The General Assembly discussed a proposal last year that would bring the minimum wage to $9.50, but the legislation has not passed.
“There’s momentum to finally raise the wage, but momentum in the Capitol doesn’t put food on the table in workers’ homes,” said Governor Wolf. “Too many workers are still struggling to get by because Pennsylvania hasn’t raised the minimum wage in more than a decade. The cost of living goes up and Pennsylvanians wait as 29 other states, including all of our neighbors, raised the minimum wage for their workers.”
Pennsylvania’s minimum wage saw its last increase in 2009. In his statement, the Governor said 29 states have a higher minimum wage than Pennsylvania and 21 states are increasing the wage floor this year.
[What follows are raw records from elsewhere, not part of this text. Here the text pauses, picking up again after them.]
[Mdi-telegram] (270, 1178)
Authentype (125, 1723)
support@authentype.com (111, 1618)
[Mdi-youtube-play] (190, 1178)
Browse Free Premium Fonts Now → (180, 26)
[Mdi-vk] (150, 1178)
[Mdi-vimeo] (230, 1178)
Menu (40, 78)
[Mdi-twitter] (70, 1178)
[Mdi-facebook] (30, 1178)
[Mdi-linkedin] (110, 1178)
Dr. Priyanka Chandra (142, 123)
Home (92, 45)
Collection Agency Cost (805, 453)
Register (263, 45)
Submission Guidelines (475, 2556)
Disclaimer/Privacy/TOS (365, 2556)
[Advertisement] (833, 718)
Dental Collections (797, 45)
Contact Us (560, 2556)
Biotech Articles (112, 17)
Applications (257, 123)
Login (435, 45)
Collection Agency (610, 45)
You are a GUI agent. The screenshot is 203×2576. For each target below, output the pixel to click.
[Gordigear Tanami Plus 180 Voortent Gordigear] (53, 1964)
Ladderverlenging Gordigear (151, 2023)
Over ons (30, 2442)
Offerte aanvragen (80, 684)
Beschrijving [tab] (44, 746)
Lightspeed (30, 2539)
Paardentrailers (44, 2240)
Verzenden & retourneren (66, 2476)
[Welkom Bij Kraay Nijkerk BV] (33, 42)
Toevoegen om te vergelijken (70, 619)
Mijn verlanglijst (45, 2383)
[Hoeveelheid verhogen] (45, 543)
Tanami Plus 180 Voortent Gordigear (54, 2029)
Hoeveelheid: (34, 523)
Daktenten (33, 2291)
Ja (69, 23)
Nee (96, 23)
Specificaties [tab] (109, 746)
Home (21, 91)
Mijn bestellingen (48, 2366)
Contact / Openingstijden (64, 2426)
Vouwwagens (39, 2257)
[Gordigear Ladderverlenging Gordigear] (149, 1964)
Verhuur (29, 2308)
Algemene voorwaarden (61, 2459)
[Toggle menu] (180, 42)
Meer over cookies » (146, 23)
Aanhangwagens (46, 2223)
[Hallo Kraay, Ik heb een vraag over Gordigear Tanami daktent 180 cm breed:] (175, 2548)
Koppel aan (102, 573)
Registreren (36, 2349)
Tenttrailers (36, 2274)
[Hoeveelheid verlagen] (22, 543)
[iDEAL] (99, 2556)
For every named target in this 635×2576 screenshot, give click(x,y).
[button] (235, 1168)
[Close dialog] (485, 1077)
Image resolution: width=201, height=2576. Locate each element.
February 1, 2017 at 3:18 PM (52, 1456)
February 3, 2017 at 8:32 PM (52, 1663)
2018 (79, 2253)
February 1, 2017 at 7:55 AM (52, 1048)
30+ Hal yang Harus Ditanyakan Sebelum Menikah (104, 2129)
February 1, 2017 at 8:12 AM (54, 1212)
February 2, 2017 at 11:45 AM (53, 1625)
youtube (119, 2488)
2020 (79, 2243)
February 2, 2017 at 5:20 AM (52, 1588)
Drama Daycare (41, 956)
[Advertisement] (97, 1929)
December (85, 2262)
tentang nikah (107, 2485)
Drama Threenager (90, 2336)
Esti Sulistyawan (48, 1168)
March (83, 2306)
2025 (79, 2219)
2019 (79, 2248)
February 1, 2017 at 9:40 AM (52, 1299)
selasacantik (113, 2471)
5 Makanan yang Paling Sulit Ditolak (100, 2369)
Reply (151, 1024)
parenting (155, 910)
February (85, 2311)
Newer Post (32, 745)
"Is this driving Pennsylvanians across our borders to work jobs in neighboring states? You bet," said Governor Wolf.
The Governor's plan calls for $12 an hour with 50 cent increases each year that would total to $15 an hour by 2026. The Governor claims under the plan nearly 93,000 adults will leave Medicaid and the workers will generate more than $300 million in state tax revenue in 2026.
But, republican Rep. Torren Ecker said republicans want to make sure the state is not picking any arbitrary number. He wants to make sure wherever the minimum wage stands that it will also keep businesses coming to the state.
"I don't know why 15 is the magic number for the Governor," said Ecker. But, he said, he doesn't know what that magic number is. "Our focus as republicans in the republican House and legislature is to pass bills with bipartisan support to give people the tools to get out of these minimum wage jobs."
Ecker added it is important to listen to the market when having these conversations. And, he acknowledges right now many businesses are $7.25, but rather much higher.
"The fact of the matter is not a lot of people are paying minimum wage right now anyway," said Ecker.
The Governor is also calling for new overtime rules to be approved by the Independent Regulatory Review Commission January 31st that would overtime pay to most full-time salaried workers in executive, administrative, and professional jobs if they make less than $45,500 by 2022.